Corporate governance is a cornerstone of sustainable business performance. In Vietnam, governance standards are shaped by the Law on Enterprises 2020, the Securities Law 2019, and related decrees, but their application can differ between foreign-owned enterprises (FOEs) and domestically owned enterprises (DOEs). Understanding these similarities and distinctions is important for investors, managers, and policy-makers.
1. Legal Framework
- Common Basis: All enterprises—foreign or domestic—are primarily governed by the Law on Enterprises 2020 (LOE). Provisions on organizational structure, management accountability, shareholder rights, and disclosure apply equally.
- Specific Rules for FOEs: Where foreign capital exceeds 50% or where the enterprise is wholly foreign-owned, additional rules may stem from the Law on Investment 2020 and international treaties (e.g., CPTPP, EVFTA). These regulate market entry and sometimes impose reporting duties to investment authorities.
- Listed Companies: If an enterprise is listed, the Securities Law and corporate governance code issued by the State Securities Commission impose higher transparency and board independence standards, regardless of ownership.
2. Ownership and Control
- Domestic Enterprises often have concentrated ownership (family groups, state-owned corporations). Control is usually exercised directly by founding members or via state representatives.
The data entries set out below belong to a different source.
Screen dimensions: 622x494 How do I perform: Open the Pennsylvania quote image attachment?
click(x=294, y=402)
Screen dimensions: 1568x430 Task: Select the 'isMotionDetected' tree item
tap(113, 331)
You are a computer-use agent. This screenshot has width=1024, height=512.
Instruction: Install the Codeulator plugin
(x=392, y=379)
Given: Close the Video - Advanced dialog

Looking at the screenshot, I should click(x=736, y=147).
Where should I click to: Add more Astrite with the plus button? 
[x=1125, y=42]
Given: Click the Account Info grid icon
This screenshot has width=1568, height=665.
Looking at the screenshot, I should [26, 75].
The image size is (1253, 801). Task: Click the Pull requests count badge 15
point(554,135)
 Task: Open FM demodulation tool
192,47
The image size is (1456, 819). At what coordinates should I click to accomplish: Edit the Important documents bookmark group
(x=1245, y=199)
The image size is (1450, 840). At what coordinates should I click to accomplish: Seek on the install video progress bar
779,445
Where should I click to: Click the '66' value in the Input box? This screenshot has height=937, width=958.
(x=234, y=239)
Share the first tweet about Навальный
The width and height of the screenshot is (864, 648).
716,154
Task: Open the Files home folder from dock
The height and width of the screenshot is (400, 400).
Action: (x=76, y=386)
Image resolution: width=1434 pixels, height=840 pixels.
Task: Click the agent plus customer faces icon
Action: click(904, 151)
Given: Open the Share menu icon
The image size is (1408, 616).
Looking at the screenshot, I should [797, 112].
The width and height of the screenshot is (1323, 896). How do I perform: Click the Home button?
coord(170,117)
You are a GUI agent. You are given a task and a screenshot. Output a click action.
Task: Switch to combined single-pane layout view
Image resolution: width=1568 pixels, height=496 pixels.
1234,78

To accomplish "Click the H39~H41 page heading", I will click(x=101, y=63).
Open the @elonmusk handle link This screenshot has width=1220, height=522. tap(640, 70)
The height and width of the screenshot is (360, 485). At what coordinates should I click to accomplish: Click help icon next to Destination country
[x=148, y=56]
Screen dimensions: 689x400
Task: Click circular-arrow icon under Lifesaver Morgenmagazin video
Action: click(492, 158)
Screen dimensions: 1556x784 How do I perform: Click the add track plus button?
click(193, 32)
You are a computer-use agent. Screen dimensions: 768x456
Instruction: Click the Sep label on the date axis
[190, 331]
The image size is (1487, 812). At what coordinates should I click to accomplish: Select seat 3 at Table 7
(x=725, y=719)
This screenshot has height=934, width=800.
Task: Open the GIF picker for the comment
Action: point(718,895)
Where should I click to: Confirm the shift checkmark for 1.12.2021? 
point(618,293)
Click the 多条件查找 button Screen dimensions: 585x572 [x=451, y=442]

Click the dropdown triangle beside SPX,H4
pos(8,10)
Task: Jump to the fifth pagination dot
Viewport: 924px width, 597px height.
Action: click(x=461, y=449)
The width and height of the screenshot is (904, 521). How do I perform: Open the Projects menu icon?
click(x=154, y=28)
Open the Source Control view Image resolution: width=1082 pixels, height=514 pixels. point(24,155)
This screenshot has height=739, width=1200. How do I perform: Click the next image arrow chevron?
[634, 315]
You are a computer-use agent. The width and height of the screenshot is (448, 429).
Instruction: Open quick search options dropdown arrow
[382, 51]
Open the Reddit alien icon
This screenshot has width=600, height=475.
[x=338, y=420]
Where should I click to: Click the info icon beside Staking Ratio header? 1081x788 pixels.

- Foreign-Owned Enterprises—particularly joint ventures—must balance Vietnamese and foreign shareholders’ interests. Their charters usually include detailed clauses on reserved matters, voting thresholds, and dispute resolution, reflecting cross-border investment practices.
3. Board Structure and Management
- Limited Liability Companies (LLCs): Both FOEs and DOEs may adopt a Members’ Council or a single owner model. However, FOEs frequently appoint foreign managers or board members, requiring bilingual charters and internal rules.
- Joint-Stock Companies (JSCs): Governance follows the “General Meeting – Board of Directors – Supervisory Board (or Audit Committee)” model. FOEs often insist on higher quorum or super-majority requirements to safeguard minority interests.
4. Transparency and Reporting
- FOEs are subject to dual reporting: (i) to the business registration authority, and (ii) to the investment registration authority. They must file annual reports on investment performance in addition to financial statements.
- DOEs only submit corporate reports to the business registrar and tax authority, unless they operate in a regulated sector or are listed.
5. Dispute Resolution and Compliance
- Shareholder or member disputes in DOEs typically go through Vietnamese courts or commercial arbitration.
- FOEs often include arbitration clauses (e.g., VIAC, SIAC) in their charters, reflecting foreign investors’ preference for neutral venues. They also tend to adopt compliance programs addressing anti-corruption, competition, and data protection standards consistent with parent-company policies.
6. Policy Trends
Vietnam aims to harmonize governance practices by encouraging adoption of international standards (OECD Principles, ASEAN CG Scorecard) for all enterprises. Draft regulations on related-party transactions and independent directors are likely to reduce gaps between FOEs and DOEs, especially among listed and large non-listed firms.
Conclusion
The fundamentals of corporate governance in Vietnam are uniform, but foreign-owned enterprises often operate under more complex structures and higher transparency expectations due to investment laws and cross-border practices. As Vietnam integrates further into global markets, aligning governance requirements across ownership types will strengthen accountability, investor confidence, and corporate sustainability.